Unprecedented threat for Liberal stronghold
To see Wannon play out between the sitting Liberal MP and an independent is a "very unusual outcome" for Dr Geoffrey Robinson, a senior politics lecturer at Deakin University.
"Although the Liberal Party is probably going to win the seat quite comfortably after the allocation of preferences, it's certainly a closer margin than has ever occurred in the seat in several decades," Dr Robinson said.
Mr Dyson won the election day vote in Warrnambool, the first time in decades the Liberal Party failed to win the city.
Backed by Climate 200 and the grassroots Voices for Wannon group, Mr Dyson has run an unconventional campaign which has seen him rack up more than 20 per cent of the primary vote so far.
It was the second time the comedian and former ABC triple j breakfast presenter had contested the seat, after attracting 10 per cent of the primary vote in 2019.
During this campaign, Mr Dyson made headlines and gained attention on social media by using humour to draw attention to the poor state of the region’s roads.
The smaller towns in the electorate's hinterland were generally friendly territory for the Liberal member, but the towns along the Shipwreck Coast swung heavily for Mr Dyson.

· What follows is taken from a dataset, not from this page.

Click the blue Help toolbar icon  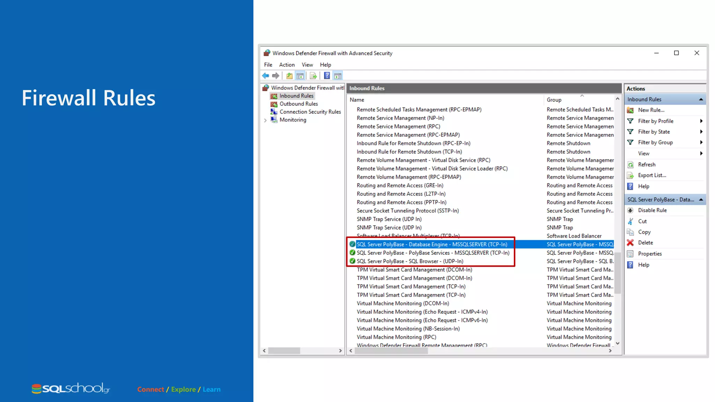click(327, 76)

He said any challenger to the Liberal Party faced an uphill battle in Victoria's wealthy Western District, but the decline in the Liberal vote along the coast may make for an interesting state election later this year.
"We've seen the provincial cities in Victoria have really been a disaster areas for Liberal Party in recent years, like Bendigo, Ballarat and Geelong, and I think we're seeing some echoes of that in Warrnambool as well in terms of the strong vote for Alex Dyson," Dr Robinson said.